*** Opening of Data provided ***

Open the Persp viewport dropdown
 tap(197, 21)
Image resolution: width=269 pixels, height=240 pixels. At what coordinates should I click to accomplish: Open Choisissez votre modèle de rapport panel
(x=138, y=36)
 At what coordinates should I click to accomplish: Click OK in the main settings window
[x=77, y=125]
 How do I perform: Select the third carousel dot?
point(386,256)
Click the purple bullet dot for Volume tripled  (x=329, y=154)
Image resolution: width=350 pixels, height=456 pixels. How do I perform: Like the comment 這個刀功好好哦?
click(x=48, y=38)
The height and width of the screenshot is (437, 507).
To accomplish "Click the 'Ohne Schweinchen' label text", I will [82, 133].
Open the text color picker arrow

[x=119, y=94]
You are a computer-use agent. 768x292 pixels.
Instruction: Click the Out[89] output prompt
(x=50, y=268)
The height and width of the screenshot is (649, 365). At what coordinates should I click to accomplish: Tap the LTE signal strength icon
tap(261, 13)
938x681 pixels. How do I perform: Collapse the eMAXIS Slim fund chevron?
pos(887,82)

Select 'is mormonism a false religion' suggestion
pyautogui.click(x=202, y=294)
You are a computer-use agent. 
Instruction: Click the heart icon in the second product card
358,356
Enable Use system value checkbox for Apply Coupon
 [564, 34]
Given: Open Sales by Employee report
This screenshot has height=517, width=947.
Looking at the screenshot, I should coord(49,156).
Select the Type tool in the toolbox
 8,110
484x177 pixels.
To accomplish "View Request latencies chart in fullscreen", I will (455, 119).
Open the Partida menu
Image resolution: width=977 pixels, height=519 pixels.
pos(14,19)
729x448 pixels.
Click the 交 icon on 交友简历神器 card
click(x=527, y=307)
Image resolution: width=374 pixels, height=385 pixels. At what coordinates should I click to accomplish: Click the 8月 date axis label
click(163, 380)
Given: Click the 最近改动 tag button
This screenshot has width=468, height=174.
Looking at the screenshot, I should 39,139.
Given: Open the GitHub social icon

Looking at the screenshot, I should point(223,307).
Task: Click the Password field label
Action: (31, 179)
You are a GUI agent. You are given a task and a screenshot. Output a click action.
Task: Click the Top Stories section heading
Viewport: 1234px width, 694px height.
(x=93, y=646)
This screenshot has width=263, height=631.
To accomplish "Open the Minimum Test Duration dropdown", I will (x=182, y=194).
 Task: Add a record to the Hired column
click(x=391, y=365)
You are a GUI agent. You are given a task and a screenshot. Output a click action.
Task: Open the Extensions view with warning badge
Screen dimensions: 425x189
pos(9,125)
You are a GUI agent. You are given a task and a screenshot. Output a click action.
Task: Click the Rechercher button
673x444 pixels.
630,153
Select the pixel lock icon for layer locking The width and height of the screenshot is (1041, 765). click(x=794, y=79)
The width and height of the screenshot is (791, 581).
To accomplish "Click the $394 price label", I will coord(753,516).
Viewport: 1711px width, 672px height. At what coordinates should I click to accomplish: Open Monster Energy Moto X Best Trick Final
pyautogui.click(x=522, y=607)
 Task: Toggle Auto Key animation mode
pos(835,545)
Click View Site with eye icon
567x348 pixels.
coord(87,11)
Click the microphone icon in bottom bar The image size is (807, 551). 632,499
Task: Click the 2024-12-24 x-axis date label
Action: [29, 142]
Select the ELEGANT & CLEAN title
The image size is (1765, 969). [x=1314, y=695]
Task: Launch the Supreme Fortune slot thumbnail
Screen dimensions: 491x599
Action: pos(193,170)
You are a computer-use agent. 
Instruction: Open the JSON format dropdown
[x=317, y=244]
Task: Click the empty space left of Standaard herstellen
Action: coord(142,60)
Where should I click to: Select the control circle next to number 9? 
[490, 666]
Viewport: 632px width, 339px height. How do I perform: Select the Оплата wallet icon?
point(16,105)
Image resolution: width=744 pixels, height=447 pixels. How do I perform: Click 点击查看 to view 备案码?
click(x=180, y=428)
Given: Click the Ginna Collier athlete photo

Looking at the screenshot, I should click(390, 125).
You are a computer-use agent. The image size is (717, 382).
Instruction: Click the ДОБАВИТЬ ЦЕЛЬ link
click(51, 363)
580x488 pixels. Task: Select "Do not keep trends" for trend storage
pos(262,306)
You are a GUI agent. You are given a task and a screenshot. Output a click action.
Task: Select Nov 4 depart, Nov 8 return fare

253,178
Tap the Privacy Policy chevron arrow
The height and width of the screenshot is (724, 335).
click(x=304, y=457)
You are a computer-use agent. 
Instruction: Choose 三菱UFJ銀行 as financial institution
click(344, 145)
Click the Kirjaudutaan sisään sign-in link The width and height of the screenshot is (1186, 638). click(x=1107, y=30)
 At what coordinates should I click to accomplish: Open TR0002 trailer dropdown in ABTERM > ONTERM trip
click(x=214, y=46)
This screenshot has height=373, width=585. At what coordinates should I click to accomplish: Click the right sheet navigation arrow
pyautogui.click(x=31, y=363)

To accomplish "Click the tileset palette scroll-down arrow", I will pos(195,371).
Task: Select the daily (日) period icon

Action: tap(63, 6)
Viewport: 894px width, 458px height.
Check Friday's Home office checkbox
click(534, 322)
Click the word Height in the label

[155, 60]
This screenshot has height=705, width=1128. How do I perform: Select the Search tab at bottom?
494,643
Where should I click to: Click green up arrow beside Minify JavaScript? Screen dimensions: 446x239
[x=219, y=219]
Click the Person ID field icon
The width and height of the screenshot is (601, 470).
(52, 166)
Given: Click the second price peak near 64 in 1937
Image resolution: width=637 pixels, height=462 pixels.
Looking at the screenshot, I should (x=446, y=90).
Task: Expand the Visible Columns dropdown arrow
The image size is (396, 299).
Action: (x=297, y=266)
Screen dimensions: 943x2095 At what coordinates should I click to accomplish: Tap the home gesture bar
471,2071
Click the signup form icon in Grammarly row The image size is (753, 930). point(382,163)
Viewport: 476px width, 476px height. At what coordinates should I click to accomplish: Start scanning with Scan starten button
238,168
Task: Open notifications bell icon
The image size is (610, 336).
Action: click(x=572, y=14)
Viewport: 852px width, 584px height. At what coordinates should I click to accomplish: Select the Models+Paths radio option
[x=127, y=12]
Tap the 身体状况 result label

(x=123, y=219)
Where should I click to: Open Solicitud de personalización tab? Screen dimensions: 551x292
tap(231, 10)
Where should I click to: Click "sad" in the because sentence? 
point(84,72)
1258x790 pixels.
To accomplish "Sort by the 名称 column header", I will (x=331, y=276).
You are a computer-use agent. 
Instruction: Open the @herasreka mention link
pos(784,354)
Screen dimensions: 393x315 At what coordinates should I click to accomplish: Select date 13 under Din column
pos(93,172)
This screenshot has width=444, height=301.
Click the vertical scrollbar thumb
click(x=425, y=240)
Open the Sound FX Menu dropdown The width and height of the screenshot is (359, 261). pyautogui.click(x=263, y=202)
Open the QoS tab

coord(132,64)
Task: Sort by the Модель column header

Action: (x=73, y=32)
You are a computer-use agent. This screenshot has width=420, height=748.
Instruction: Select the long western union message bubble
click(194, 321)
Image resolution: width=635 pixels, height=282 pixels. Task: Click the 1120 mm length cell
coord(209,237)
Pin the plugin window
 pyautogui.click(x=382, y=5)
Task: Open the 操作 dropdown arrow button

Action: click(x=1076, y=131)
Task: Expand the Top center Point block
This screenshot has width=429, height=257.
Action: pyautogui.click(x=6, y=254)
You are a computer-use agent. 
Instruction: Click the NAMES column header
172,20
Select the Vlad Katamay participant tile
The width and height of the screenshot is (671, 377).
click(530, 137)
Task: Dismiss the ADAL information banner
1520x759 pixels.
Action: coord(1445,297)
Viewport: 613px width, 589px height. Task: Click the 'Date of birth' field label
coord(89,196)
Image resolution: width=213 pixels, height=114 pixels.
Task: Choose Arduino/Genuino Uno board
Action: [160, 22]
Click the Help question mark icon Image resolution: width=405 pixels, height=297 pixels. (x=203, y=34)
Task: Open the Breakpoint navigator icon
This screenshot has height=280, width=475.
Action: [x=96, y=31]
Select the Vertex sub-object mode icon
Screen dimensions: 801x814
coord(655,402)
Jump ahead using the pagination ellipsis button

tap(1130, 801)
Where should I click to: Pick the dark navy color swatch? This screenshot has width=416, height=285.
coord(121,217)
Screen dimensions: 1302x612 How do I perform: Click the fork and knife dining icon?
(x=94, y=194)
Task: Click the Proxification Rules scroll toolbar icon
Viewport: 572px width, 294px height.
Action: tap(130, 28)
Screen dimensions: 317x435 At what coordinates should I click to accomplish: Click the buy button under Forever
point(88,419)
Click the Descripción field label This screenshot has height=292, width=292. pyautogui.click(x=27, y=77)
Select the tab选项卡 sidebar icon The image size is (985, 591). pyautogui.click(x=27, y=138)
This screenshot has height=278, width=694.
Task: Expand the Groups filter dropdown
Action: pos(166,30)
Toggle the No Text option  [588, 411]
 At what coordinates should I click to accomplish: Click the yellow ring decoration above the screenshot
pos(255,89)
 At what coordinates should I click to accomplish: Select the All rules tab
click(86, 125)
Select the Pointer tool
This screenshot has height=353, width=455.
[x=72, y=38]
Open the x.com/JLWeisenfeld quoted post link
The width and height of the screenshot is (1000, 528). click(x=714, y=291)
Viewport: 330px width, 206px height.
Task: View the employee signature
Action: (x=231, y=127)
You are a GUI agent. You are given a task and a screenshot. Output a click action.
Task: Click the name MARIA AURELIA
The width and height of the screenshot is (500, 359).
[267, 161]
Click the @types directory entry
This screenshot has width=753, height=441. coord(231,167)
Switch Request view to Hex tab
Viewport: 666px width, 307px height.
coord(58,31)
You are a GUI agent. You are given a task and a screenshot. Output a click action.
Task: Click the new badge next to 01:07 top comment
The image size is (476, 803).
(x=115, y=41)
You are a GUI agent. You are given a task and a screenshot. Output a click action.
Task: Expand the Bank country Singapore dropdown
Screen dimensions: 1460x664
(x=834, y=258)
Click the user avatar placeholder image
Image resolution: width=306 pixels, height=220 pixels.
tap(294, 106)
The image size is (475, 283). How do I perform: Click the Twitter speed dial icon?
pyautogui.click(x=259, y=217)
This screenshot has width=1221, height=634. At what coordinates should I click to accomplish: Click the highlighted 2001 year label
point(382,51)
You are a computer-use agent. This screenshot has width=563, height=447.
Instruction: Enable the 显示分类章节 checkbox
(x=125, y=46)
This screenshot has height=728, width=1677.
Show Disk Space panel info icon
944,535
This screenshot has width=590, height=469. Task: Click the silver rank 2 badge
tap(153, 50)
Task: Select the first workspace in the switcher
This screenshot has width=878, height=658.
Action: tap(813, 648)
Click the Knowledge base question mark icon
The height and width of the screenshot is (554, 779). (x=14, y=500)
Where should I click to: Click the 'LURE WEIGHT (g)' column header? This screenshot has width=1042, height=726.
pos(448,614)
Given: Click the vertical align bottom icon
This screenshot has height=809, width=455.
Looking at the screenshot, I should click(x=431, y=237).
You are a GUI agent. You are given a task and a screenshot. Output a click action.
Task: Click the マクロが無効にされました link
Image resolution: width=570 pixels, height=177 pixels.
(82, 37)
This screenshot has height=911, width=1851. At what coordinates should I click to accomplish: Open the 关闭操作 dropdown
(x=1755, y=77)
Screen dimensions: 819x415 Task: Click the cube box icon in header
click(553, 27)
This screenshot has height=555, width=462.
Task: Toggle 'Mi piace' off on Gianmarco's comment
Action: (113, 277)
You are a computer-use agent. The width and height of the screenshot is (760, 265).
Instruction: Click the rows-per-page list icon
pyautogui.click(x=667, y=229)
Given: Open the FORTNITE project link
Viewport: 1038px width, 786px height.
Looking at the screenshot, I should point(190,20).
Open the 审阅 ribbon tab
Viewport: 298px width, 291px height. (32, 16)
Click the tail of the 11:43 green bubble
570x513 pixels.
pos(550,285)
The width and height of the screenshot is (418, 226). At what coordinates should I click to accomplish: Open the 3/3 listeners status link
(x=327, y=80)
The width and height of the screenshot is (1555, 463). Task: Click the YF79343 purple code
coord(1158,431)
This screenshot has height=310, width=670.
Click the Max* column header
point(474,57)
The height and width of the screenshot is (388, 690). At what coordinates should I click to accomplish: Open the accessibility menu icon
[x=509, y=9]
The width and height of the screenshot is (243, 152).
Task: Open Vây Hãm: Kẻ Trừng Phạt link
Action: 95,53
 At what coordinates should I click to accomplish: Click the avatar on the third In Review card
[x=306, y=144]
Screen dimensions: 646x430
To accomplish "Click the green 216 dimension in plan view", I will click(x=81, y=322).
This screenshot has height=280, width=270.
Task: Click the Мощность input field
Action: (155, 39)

*** Close of Data provided ***

**Your instructions**
Your answer should be a single number: how many lines in the preceding entries contain "price".

**Answer to this task**
2